- **WHAT THE TASK ASKS**:
Write out the lines of the listing from the line containing "Select 双选会 in the left sidebar" through the end of the listing, both included, exactly as they appear. Omit the pictures from your answer.
━━━━━ ENTRIES SUPPLIED
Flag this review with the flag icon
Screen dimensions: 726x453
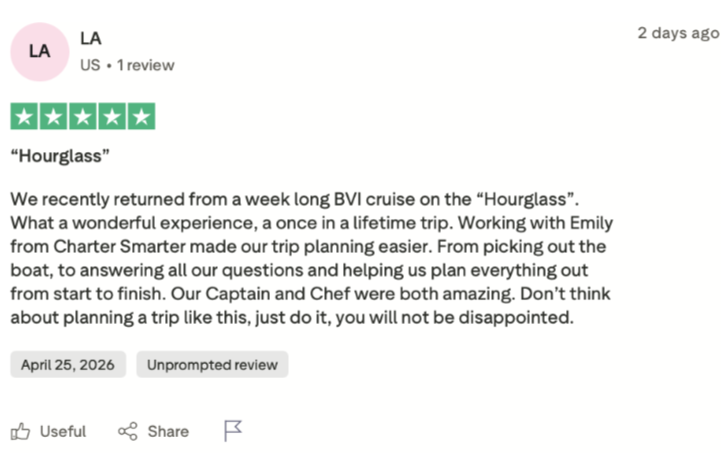[x=232, y=431]
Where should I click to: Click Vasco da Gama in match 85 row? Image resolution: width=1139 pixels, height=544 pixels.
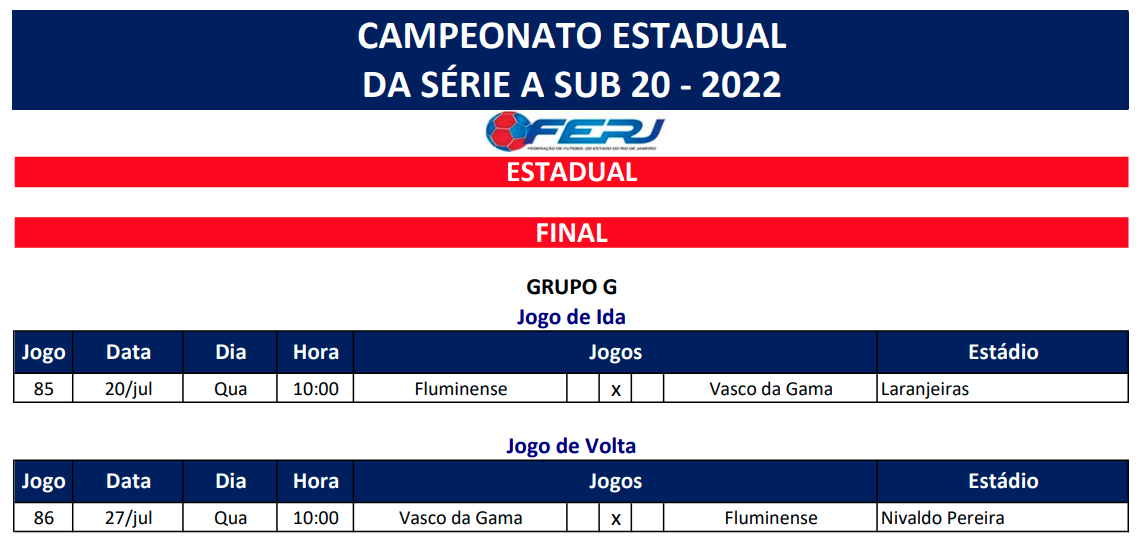click(770, 389)
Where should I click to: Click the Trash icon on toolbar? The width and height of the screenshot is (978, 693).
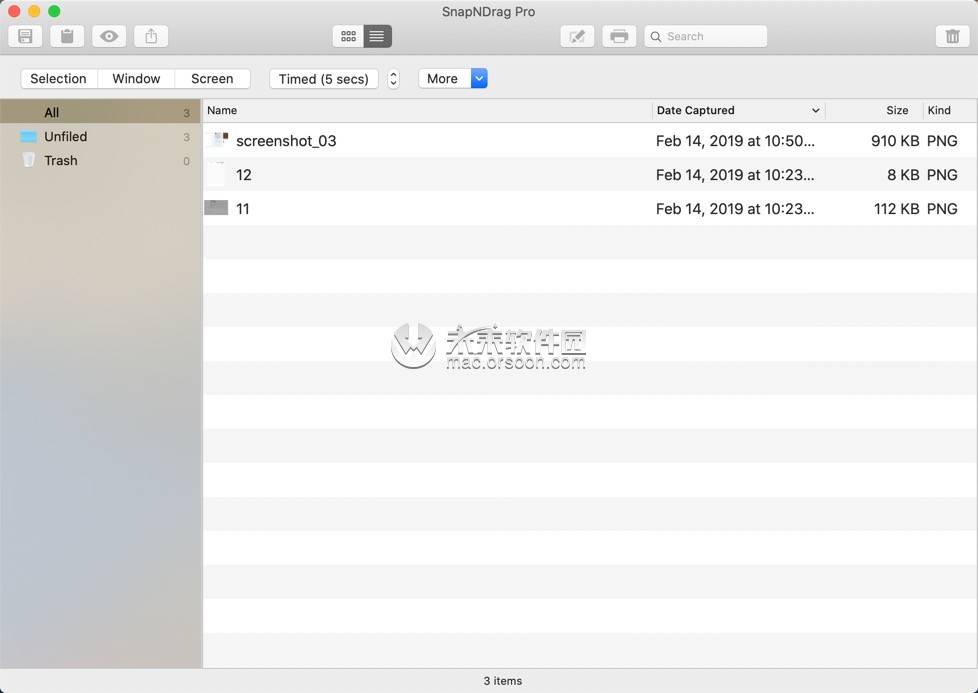tap(952, 35)
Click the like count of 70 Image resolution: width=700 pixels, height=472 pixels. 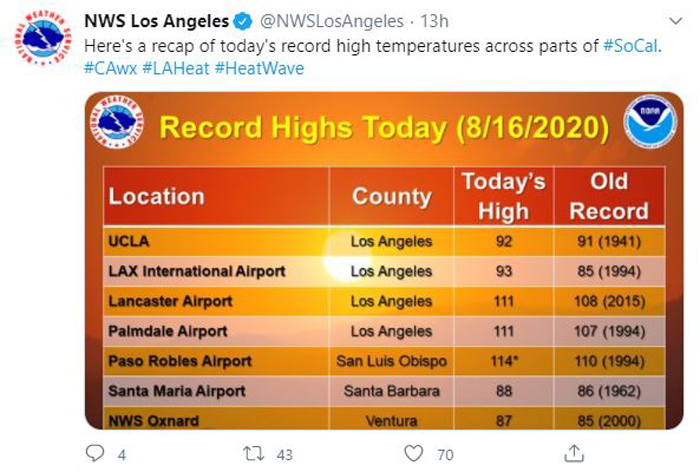click(445, 455)
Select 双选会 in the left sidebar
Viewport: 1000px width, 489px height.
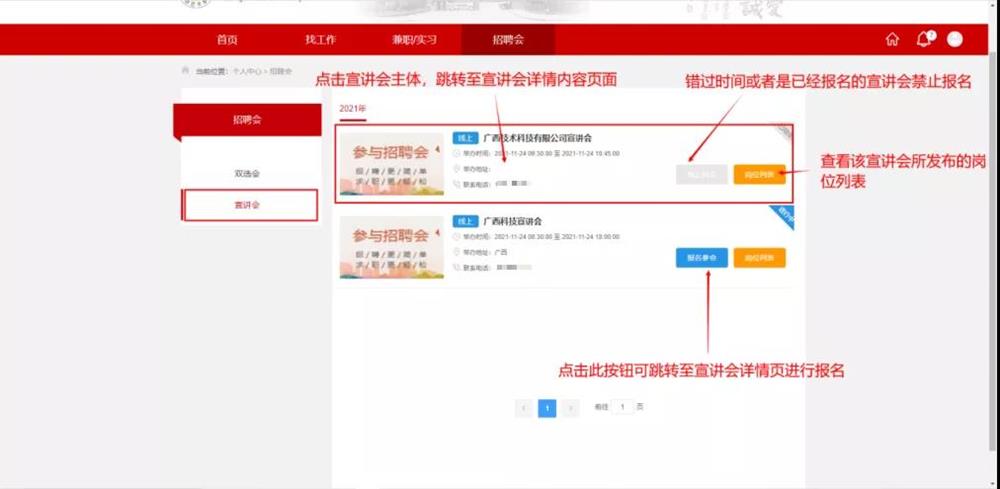pos(246,174)
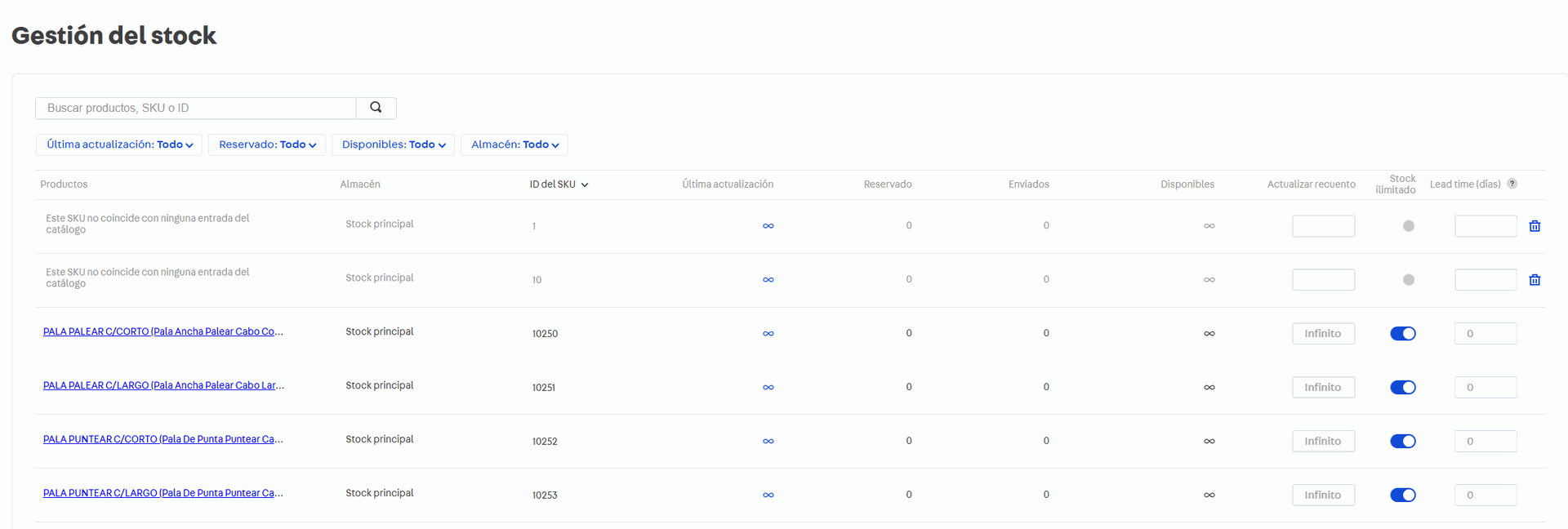Toggle unlimited stock for SKU 10251
The height and width of the screenshot is (529, 1568).
pos(1402,388)
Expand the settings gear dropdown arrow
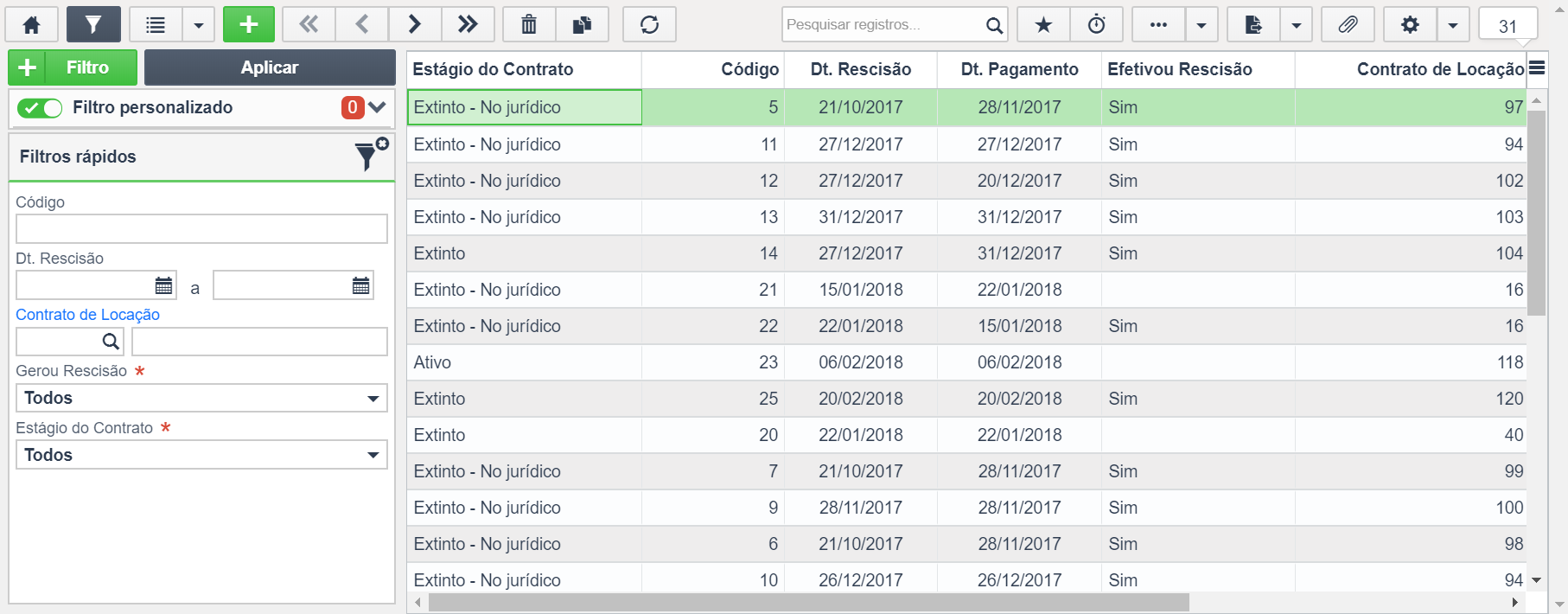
━━━━━━━━━━
- **WRITTEN SOLUTION**:
Select 双选会 in the left sidebar
Viewport: 1000px width, 489px height.
pos(246,174)
Toggle unlimited stock for SKU 10251
The height and width of the screenshot is (529, 1568).
pos(1402,388)
Expand the settings gear dropdown arrow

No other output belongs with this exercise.